Someone had a little too much fun at Comic-Con: today, while running down rumors of a new writing team boarding the third 'Star Trek' installment for Bad Robot and Paramount, Badass Digest writer Devin Faraci struck a nerve when he insinuated that director J.J. Abrams would soon be dropping out of the astronomically anticipated "Star Wars: Episode VII." Sure enough, a few hours later, Lucasfilm has issued a sternly worded rebuttal. Abrams is still very much directing "Star Wars: Episode VII," and as for those "Star Trek" specifics he unleashed in the same post, well now they seem dodgier than Han Solo's claim that he made the Kessel Run in less than twelve parsecs.
The original post claimed that the writer, while in San Diego for Comic-Con, has been "hearing tons of rumors that J.J. Abrams is on the verge of dropping out of 'Star Wars.' " He went on: "This has been something I've heard for a while now, and from multiple insiders. I know that he didn't want to shoot the movie in England and was overruled, but that happened a while ago. This weekend at Comic Con I continued to hear these whispers. No director for 'Trek 3' has been found yet—might Abrams end up coming back after all, leaving 'Star Wars' to someone else?
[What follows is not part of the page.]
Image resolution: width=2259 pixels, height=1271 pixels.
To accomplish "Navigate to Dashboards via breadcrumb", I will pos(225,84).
I'm expecting Star Wars news out of the German Star Wars Celebration at the end of the month—if there is some sort of announcement of a title or casting and Abrams isn't there, start wondering." Well, if you can't believe whispers, what can you believe?
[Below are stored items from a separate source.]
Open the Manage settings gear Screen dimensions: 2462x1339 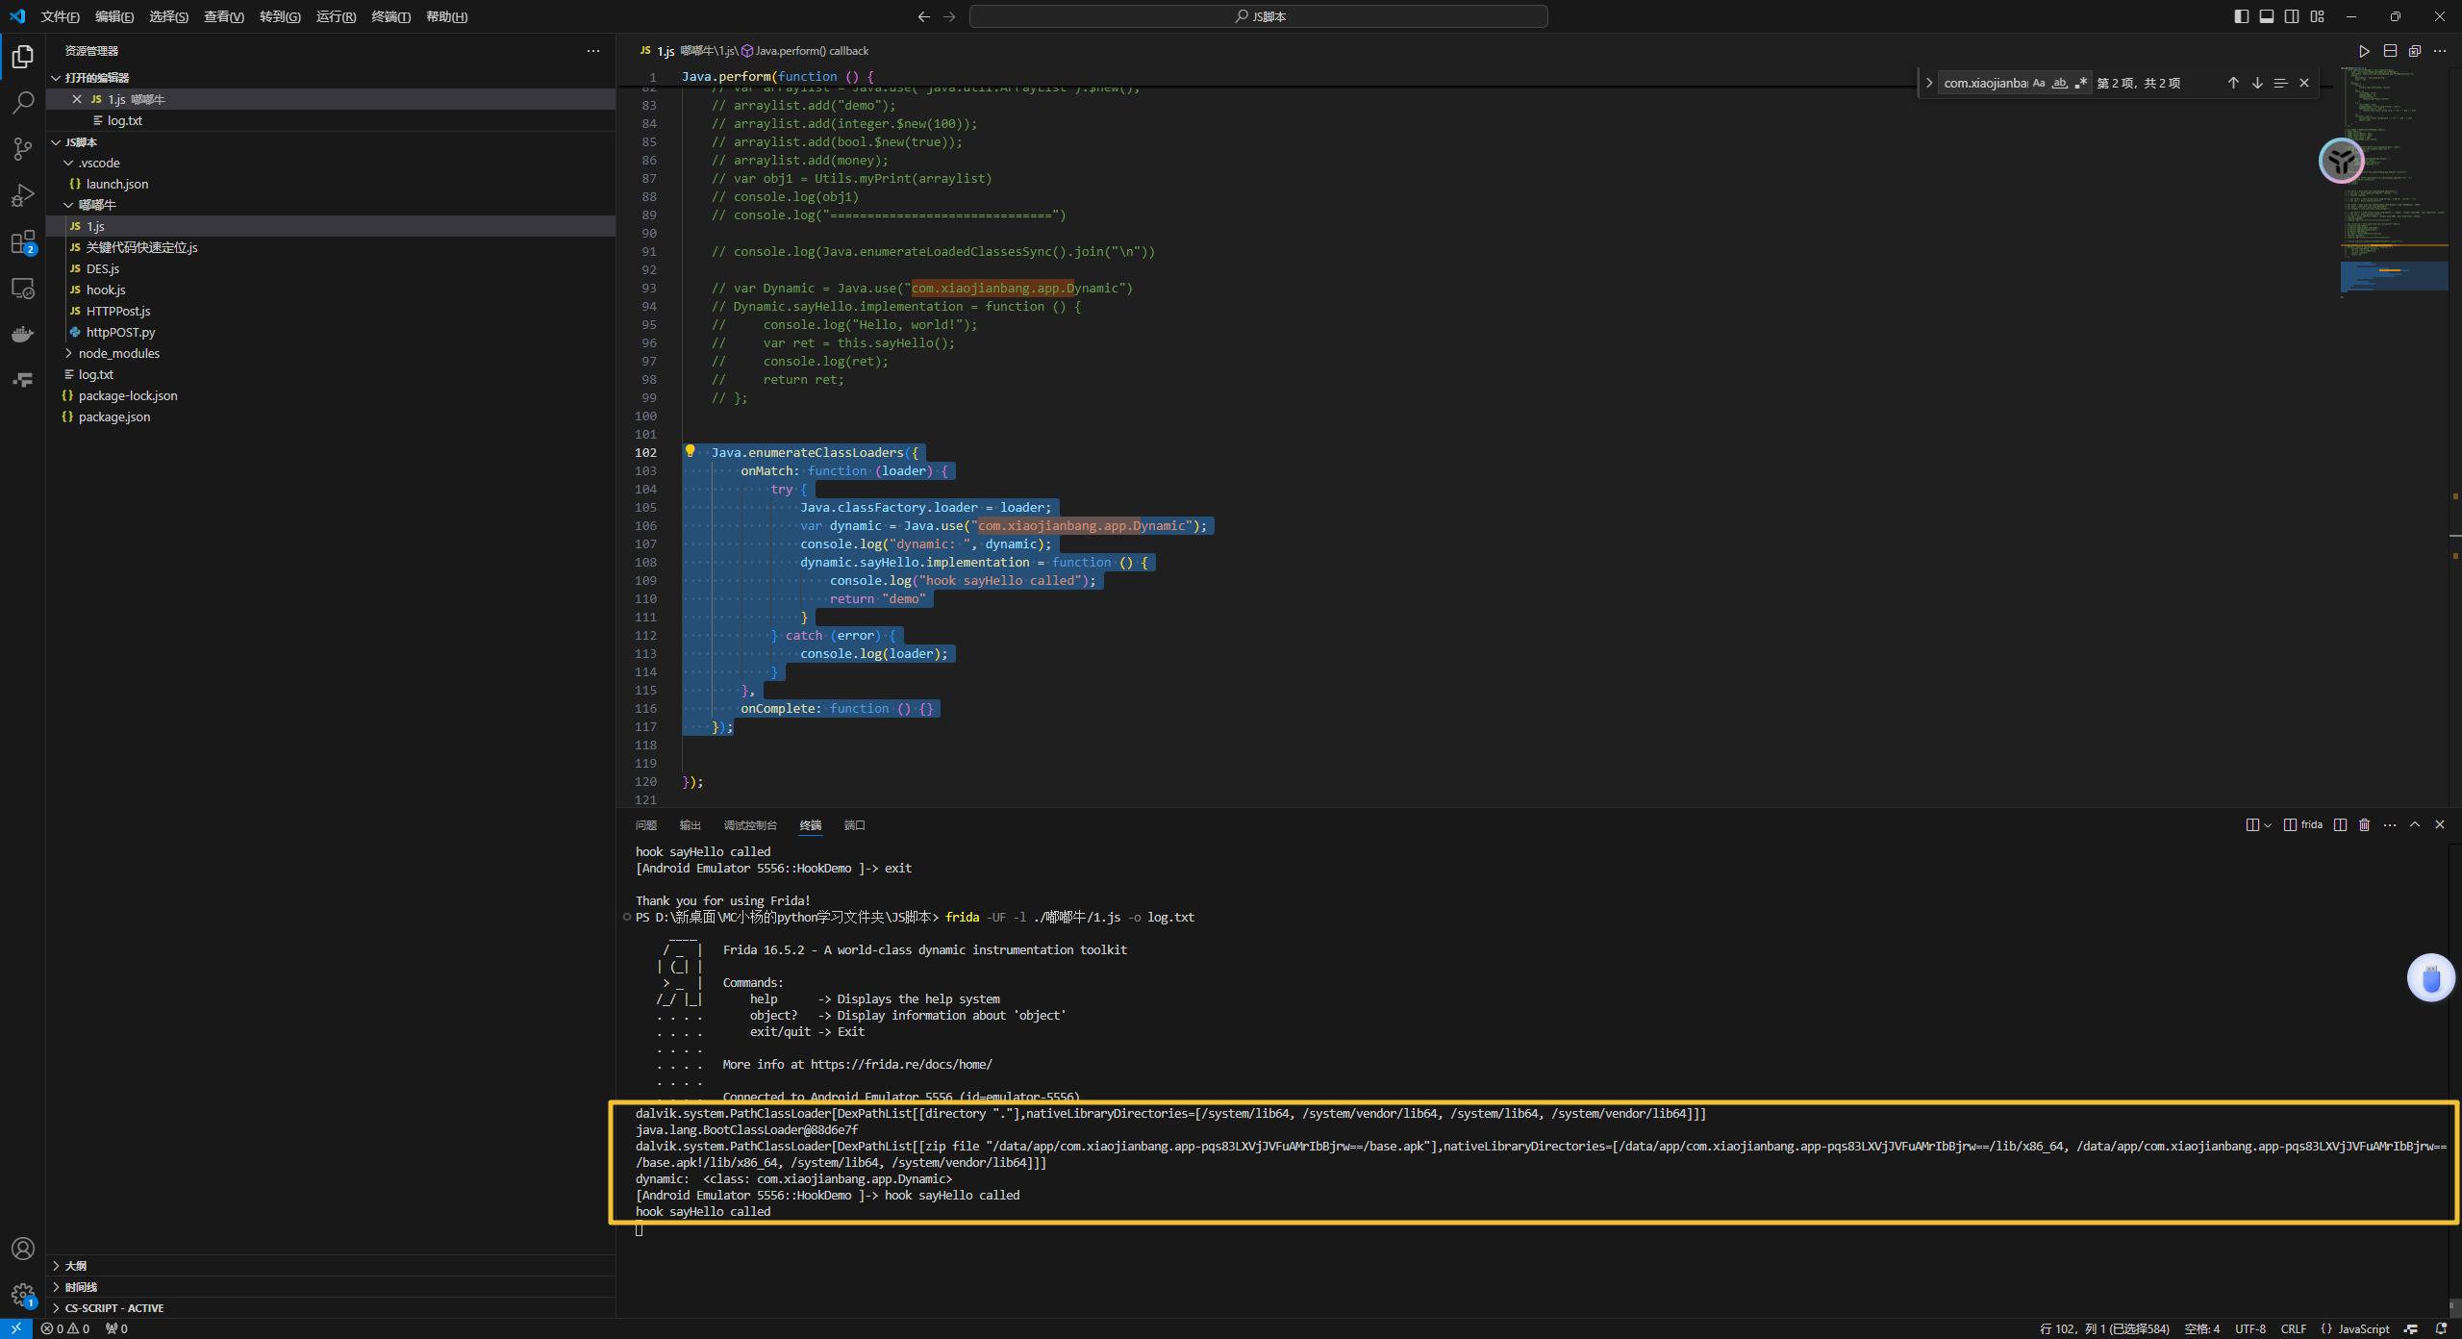pos(23,1295)

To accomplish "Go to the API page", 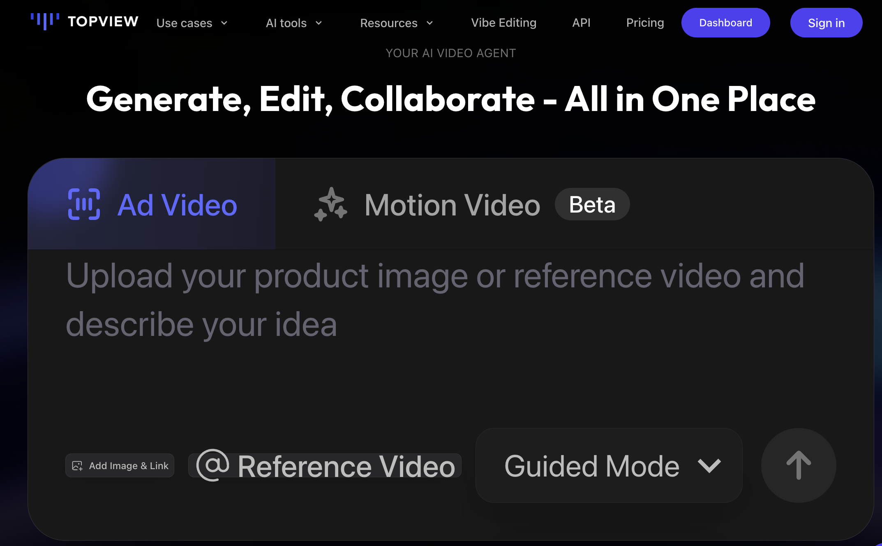I will pyautogui.click(x=581, y=23).
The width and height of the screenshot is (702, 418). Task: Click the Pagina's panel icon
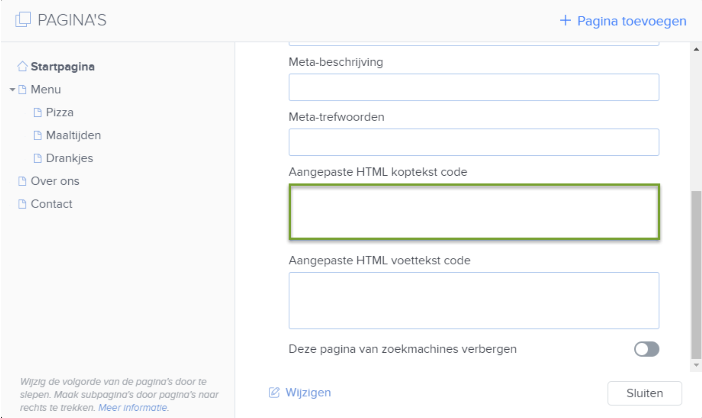pyautogui.click(x=23, y=20)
In their statement to IGN, Lucasfilm said, "There is no truth to the rumor. J.J. is having a great time working on the script and is looking forward to going into production next year." Oh, well, nothing to see here.
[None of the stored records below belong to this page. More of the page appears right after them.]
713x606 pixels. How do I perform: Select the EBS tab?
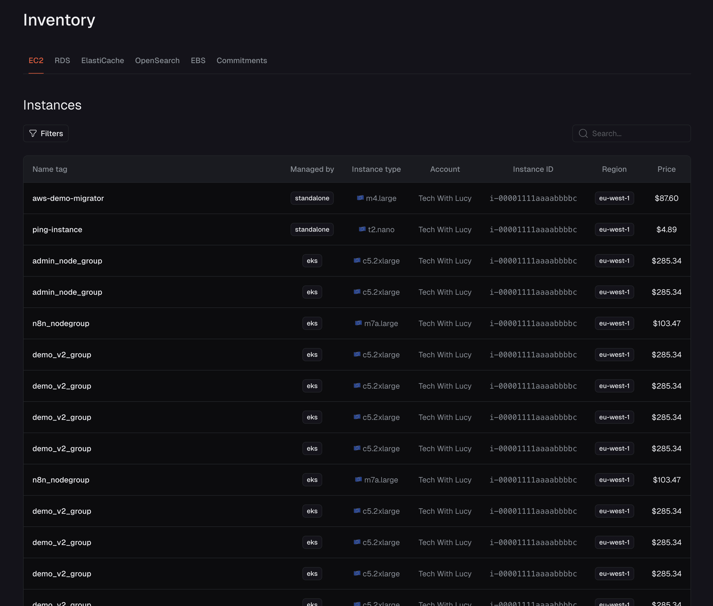198,60
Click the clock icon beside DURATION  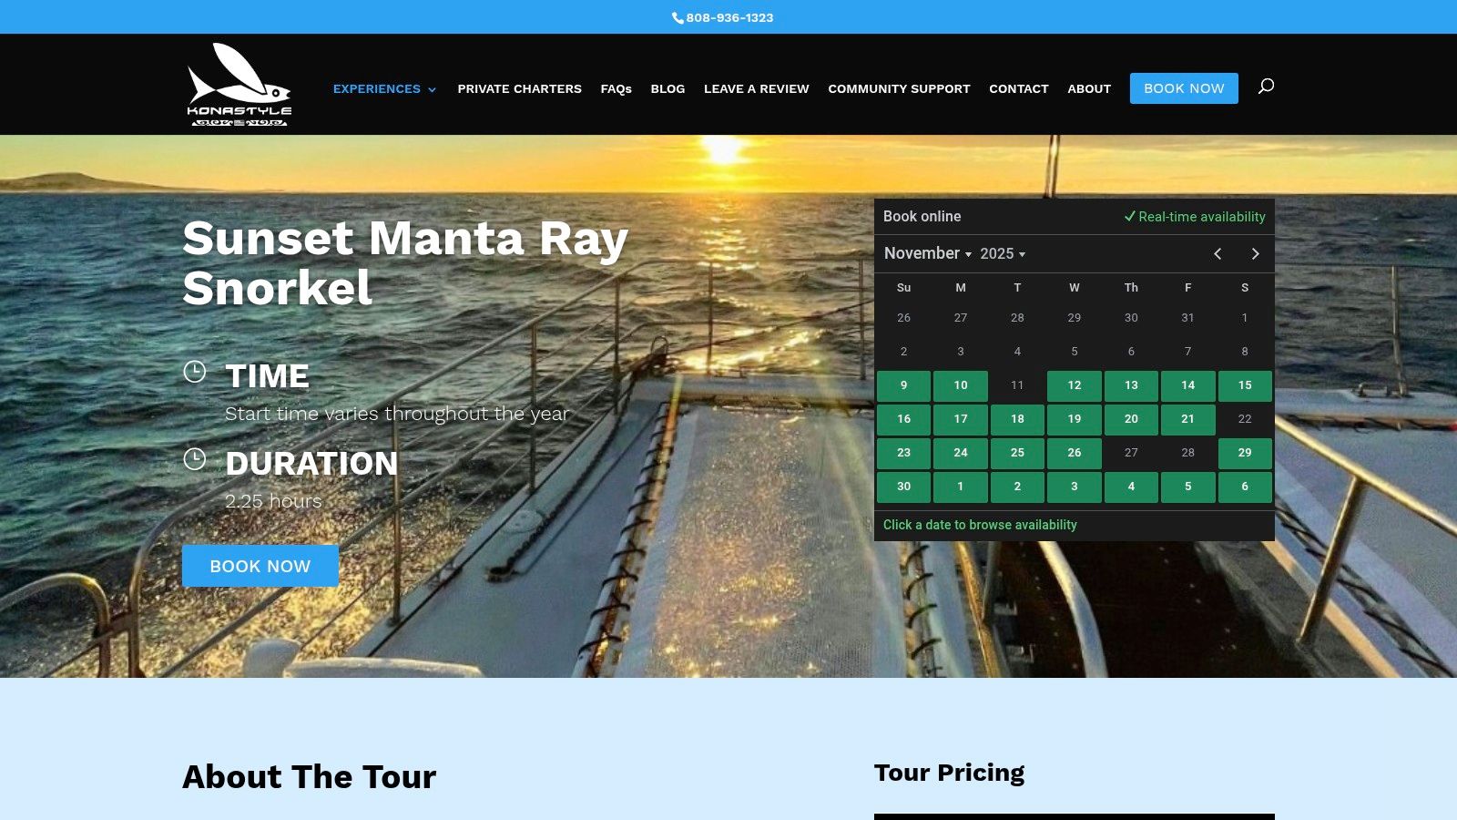pyautogui.click(x=194, y=459)
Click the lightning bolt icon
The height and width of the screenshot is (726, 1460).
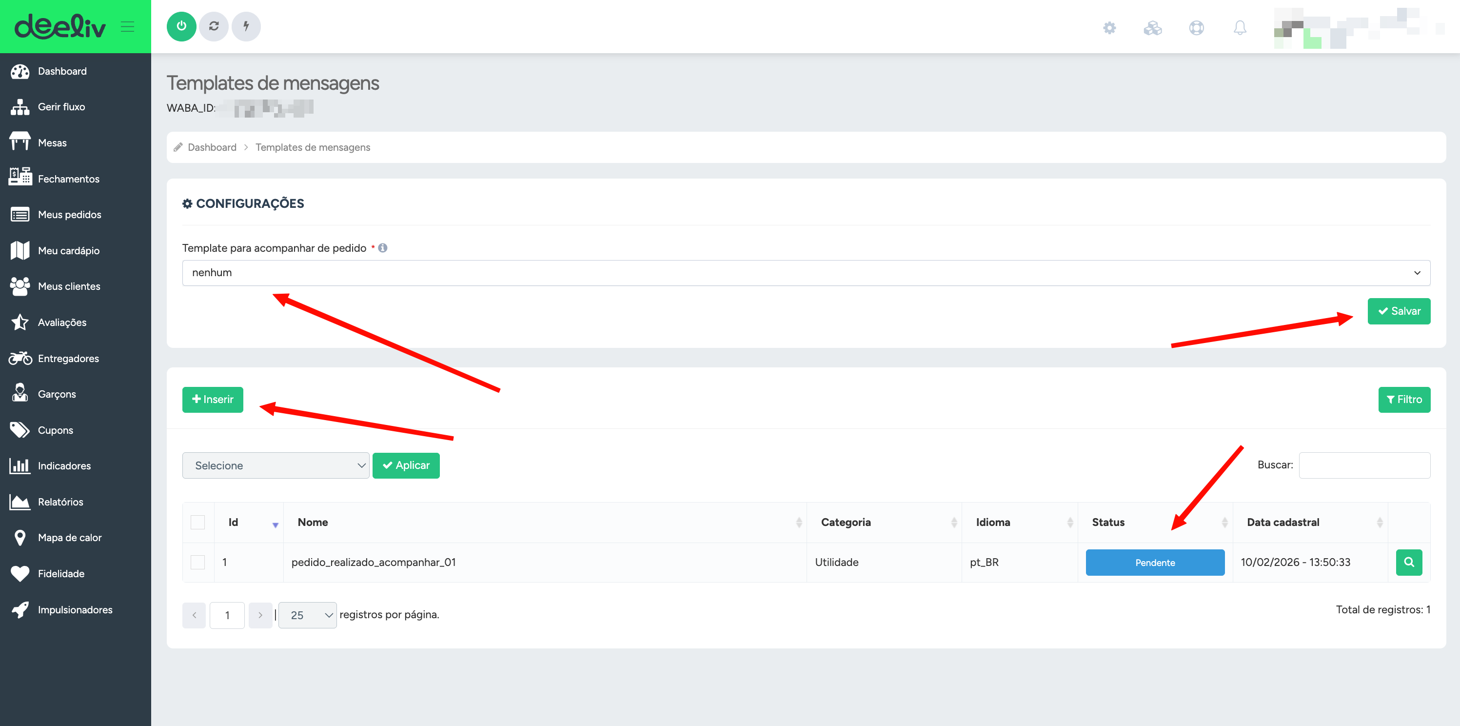246,26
The same post claims that the third 'Star Trek' entry will be co-written by Ashley Edward Miller and Zack Stentz, veterans of Abrams' Bad Robot production company thanks to their work on "Fringe," a series co-created by Abrams and Alex Kurtzman and Roberto Orci, who served as co-writers on the first two 'Trek' features. (They also worked on "X-Men: First Class" and "Thor.") The report claims that while Stentz and Miller have been hired on as writers, Kurtzman and Orci will also contribute, which doesn't make a whole lot of sense. The same report states that Paramount wants the movie ready for 2016, so they can tie it into the 50th Anniversary of the original "Star Trek," which, if true, definitely rules out Abrams as a director for the third 'Trek' movie, considering much of his 2015 will be spent finishing up and promoting "Star Wars: Episode VII."
Considering how deeply, deeply wrong the Abrams rumor was, take this 'Star Trek' writers rumor with an Enterprise-sized grain of salt.